In an interview with OncLive®, Forsyth elaborated on the phase 1 trial investigating intrathecal dendritic cells in the treatment leptomeningeal disease in patients with HER2-positive breast cancer and TNBC; and expanded on the unmet medical needs stemming from leptomeningeal disease.
Forsyth is the chairman of the Neuro-Oncology Program at Moffitt Cancer Center and professor of oncology at the University of South Florida in Tampa.
Forsyth: Leptomeningeal disease is a bit uncommon, [found in] maybe 5% of patients. However, we think it's becoming more common as treatments improve, as if there's more time for this to happen [to patients]. Leptomeningeal disease is an important problem [to address] because it is not completely understood, and it is devastating and rapidly fatal, [making it] a huge unmet medical need.
This is a first-in-human study, so [intrathecal dendritic cells] haven’t been [investigated in this setting] before, and I don't think there have been other immuno-cellular therapies, administered intrathecally, and certainly not for [leptomeningeal] disease. It is a breakthrough study that is unique. Therefore, we have to proceed carefully and slowly to make sure it's safe and figure out if it's effective.
Leptomeningeal disease, which is a horrible disease, is not well understood. It is an inflammatory disease. Patients are using the innate arm of their immune system to try to fight the tumor, but [the immune system] is doing it ineffectively. Their [immune system] is turning on some natural killer cells and some other innate immune responses, but they don't have the other important thing, which is the adaptive immune response.
We’ve only recently understood [this innate immune response] by looking at cell profiles in mice and women with breast cancer, so we need to add this adaptive arm. [Having only the innate arm] is like trying to fight with one arm tied behind your back. The dendritic cell therapy brings out an adaptive immune response [that could] introduce more effective ways of fighting tumor cells.
It's a standard phase 1, dose-escalation, 3 + 3 design. There's an initial safety cohort at a low dose, and then we are escalating to a total of 4 different doses. We will treat 3 patients [at 1 dose], see how they do, and then escalate to the next level.

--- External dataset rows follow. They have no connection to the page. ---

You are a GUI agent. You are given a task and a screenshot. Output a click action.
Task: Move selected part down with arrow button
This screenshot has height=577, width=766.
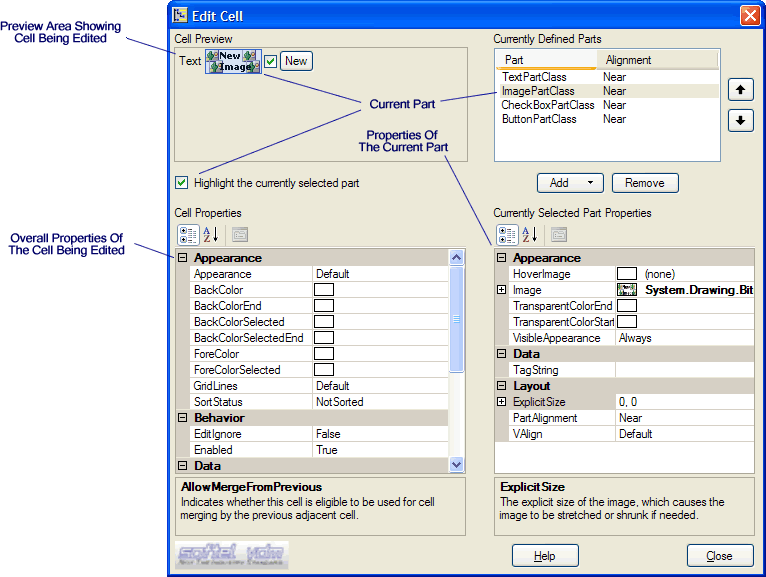[739, 120]
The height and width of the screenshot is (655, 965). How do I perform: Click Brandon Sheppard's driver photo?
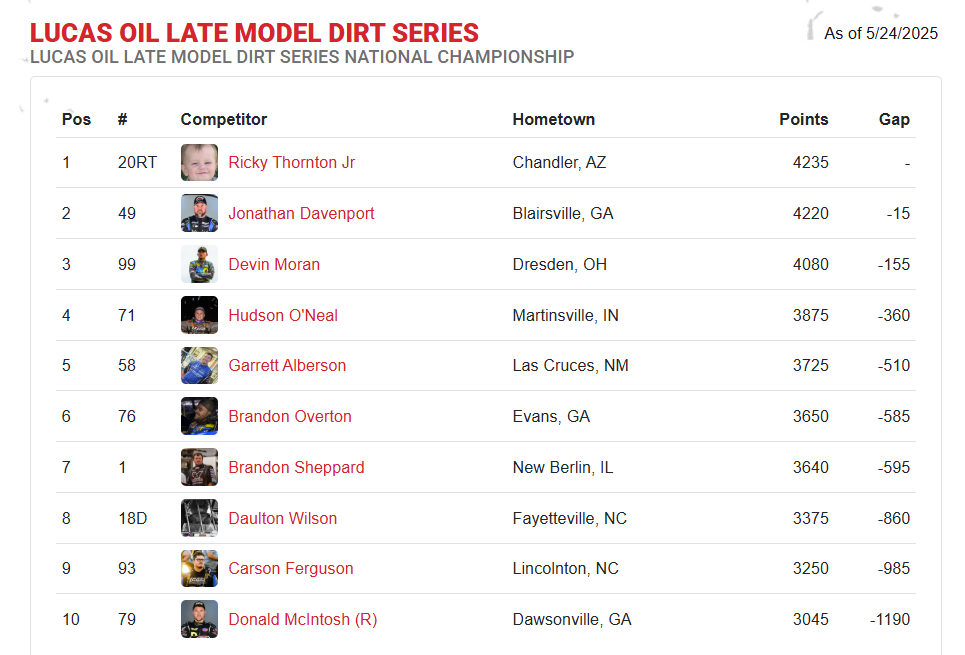click(x=199, y=467)
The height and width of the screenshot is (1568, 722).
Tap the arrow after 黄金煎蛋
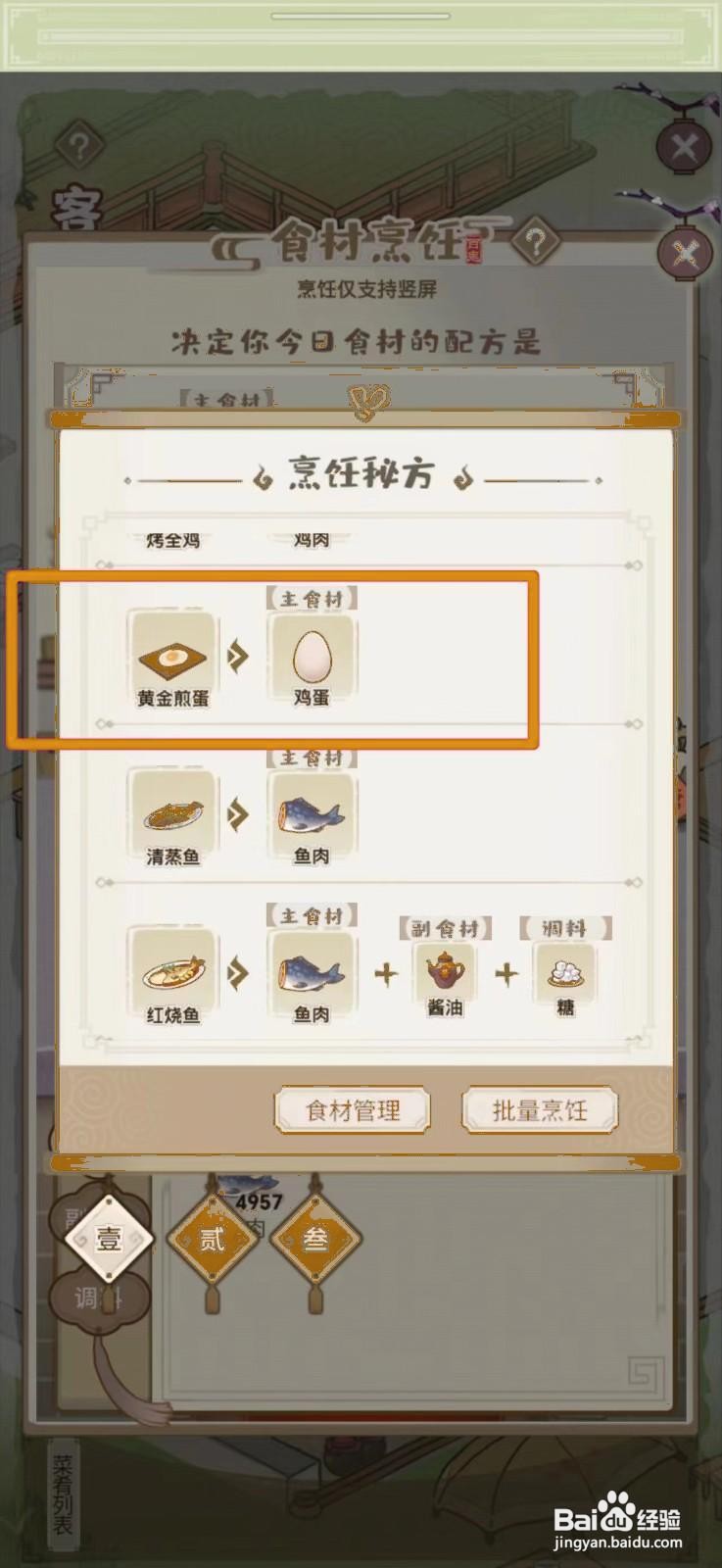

[We are enrolling patients with] leptomeningeal disease. We are lucky that we have seen people quickly and early, so they're still in pretty good shape. Sometimes when people have this disease, it's too advanced by the time you see them or by the time they get the appropriate care, because it's hard to recognize this disease. It's a huge challenge.
This is just a safety study, so we can't tell [yet] if it's going to [be efficacious]. [Efficacy] is a secondary end point. We need to do a larger study once we figure out what the [optimal] dose is. We will need a larger number of patients involved and at least a couple other [cancer] centers [involved] because it's a rare disease. We'd have to branch out and work with our friends and collaborators. We will also need to see if there are other things, such as other antibody therapy, that we can add to dendritic cells to improve them.
We’re very hopeful that [dendritic cells] are going to be helpful [for patients with leptomeningeal disease], and we're going to learn a lot more about the disease while we [conduct this trial].
The other thing with leptomeningeal disease is that people have given up hope on it. The first step in thinking about curing a disease is you have to believe you can cure it, and you have to understand it. We need to stop messing around and take this problem seriously, and [we have to] throw everything we have at it. The immuno-cellular therapies are super exciting and very promising. Moffit Cancer Center has a huge immune-cellular therapy program. We want to turn the power of this therapy to [leptomeningeal] disease, which we can now do for the first time.